How to prevent wavering of those New Year’s resolutions

Most of us start each New Year with great expectations of making positive changes in our lives declared by New Year’s Resolutions. Listed within the top 10 common resolutions are: spending more time with family, losing weight, exercising and getting organized. To reach our goals, we have to do more than say them out loud over a champagne toast. New habits are required to declare victory.

The first step to creating a new habit is to write down the habit that you want to put an end to. The act of physically writing it down is more powerful than only saying it out loud. The second step is to write down the replacement habit you’d like to embrace. For example, if weight loss is your goal, you may write down that you want to stop taking a nap after work.
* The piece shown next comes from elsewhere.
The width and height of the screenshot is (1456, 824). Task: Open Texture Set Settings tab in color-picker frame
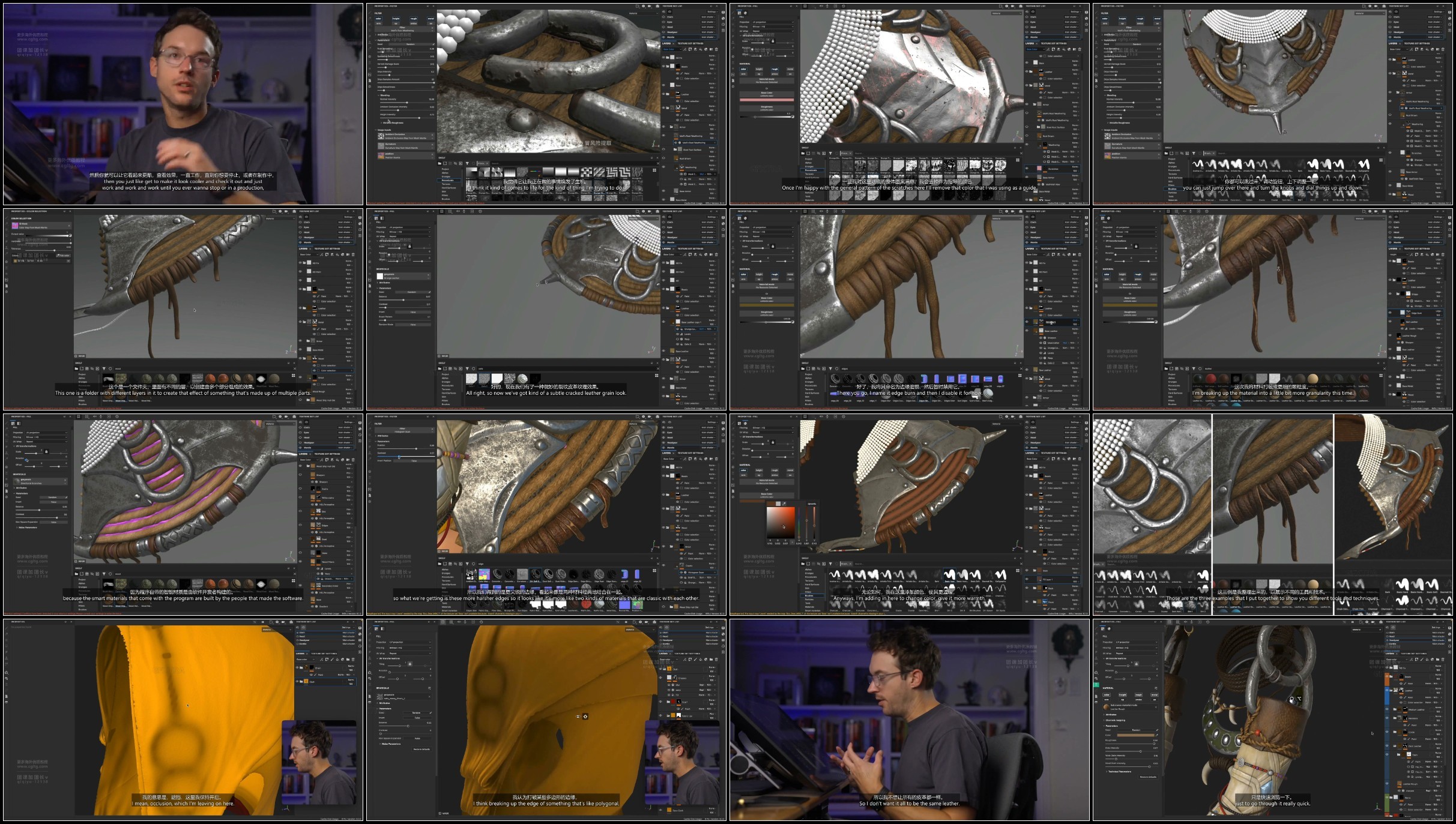pos(1053,453)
Your replacement habit may be a thirty minute walk instead.

Writing it down is a great step toward being very clear about what you want to accomplish. Now it’s time to follow the three steps required to create change:

  • Attach a strong emotion to the outcome. How will you feel when you are done walking every day? How will you feel when you are sleeping better at night because you didn’t take a nap? Happy, relaxed, energized?
  • Write down the positive payoffs that you expect. More energy, less stress, better fitting clothing.
  • Create a cue or spotlight to remind yourself of your new habits. Leave a visual reminder in plain site until your habits become engrained. For your walk, leave your walking shoes right next to the door.

Repeat your habit for 21 days. Time and consistency are required to create new habits. If your new habit doesn’t ‘take’ in 21 days, go another 21 days. Imagine a new habit like creating tire tracks in the snow. The snow is smooth and untouched until you start driving in it and creating tire tracks in the snow. You have to do the same thing with habits, keep creating those tracks until they are engrained.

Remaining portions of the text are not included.